La gira por el Reino Unido fue especialmente dura para él. Rachas de inconsistencia, destellos intermitentes y la sensación de que, aunque el talento asoma, todavía no gobierna los partidos con regularidad. Y cuando un jugador así es vicecapitán, su posición en el orden de bateo deja de ser un simple detalle táctico y se convierte en un tema central.

Un orden de bateo abarrotado y sin jerarquías claras

India no sufre por falta de opciones, sufre por exceso de ellas. Shreyas Iyer, Ishan Kishan, Sanju Samson, Abhishek Sharma, Vaibhav Sooryavanshi, más los all‑rounders que empujan desde el medio y bajo orden.

Cada uno llega con un caso sólido para ser titular. Pero no todos pueden ocupar sus posiciones preferidas. Y en T20, el lugar en el orden lo cambia todo: ritmo, rol, responsabilidad, tipo de riesgo.

Para AB de Villiers, el problema no es solo elegir “a los mejores”, sino construir una alineación en la que cada bateador sepa exactamente qué se espera de él. Quién acelera desde el inicio. Quién ancla. Quién remata. Quién flota según la situación.

En ese rompecabezas, Tilak Varma es una pieza delicada. Puede entrar en el top‑3, puede estabilizar el medio, puede ser un finisher agresivo. Pero no puede hacerlo todo a la vez. India tiene que decidir qué versión de Tilak quiere… y sostenerla.

Afganistán, rival para experimentar… pero no para relajarse

De Villiers lo dejó claro: India tiene calidad suficiente para competir con Afganistán. La profundidad del plantel permite “jugar un poco” con el XI en un formato tan volátil como el T20.

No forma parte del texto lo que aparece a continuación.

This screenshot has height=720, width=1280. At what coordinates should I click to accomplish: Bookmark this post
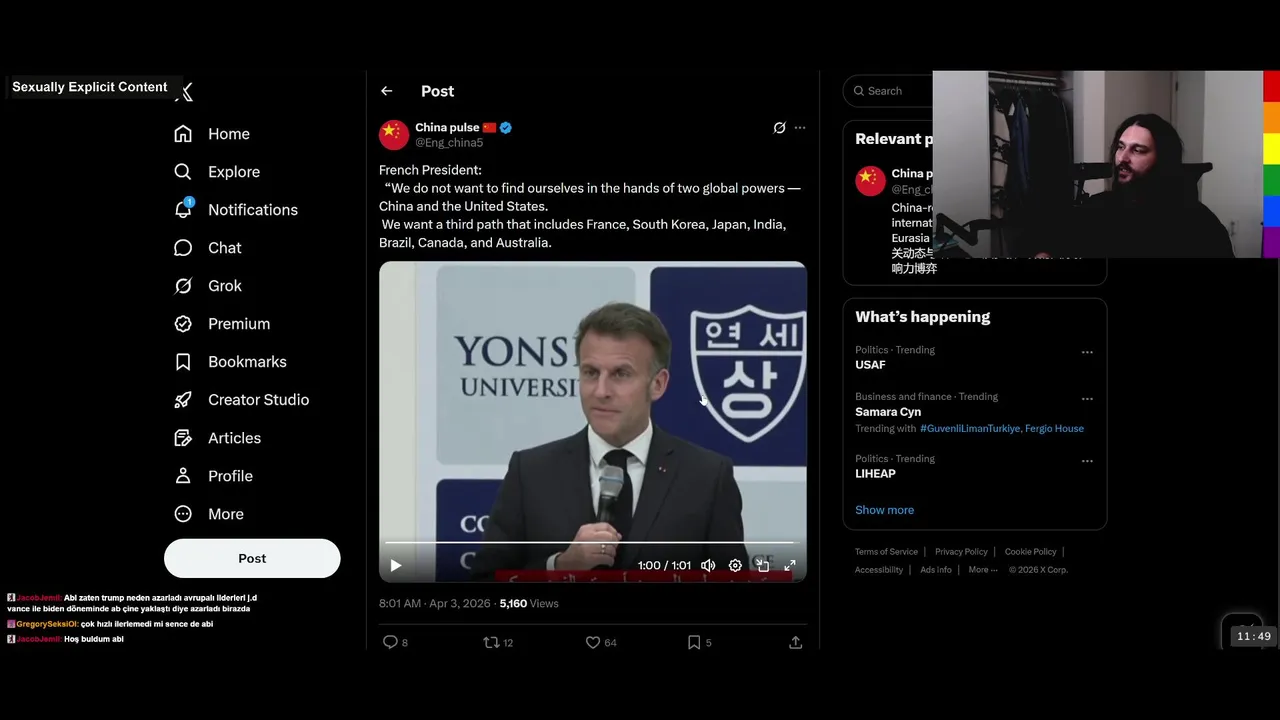click(x=694, y=642)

Pero el sudafricano también subrayó otro punto clave: la claridad de roles será “increíblemente importante” ante una selección a la que considera peligrosa. Afganistán, con su batería de spinners y un estilo directo, castiga la confusión. Si India duda en su plan, lo paga.

El riesgo para India no es solo perder un partido. Es llegar al duelo histórico contra Japón y, más adelante, a los Asian Games 2026, con un orden de bateo que todavía se siente experimental.

El próximo examen de Tilak Varma

La serie ante Afganistán no definirá la carrera de Tilak Varma, pero sí puede marcar un punto de inflexión en la percepción de su rol. Vicecapitán, números potentes, pero con la obligación de convertir esos destellos en impacto sostenido, y de hacerlo desde una posición definida.

India ya sabe que tiene talento de sobra. Lo que aún no sabe es si puede ordenar ese talento para que funcione bajo presión, partido tras partido.

La respuesta empezará a escribirse el 13 de septiembre. Y una de las primeras miradas, inevitablemente, irá directa al lugar en el que aparezca el nombre de Tilak Varma en la tarjeta de alineación.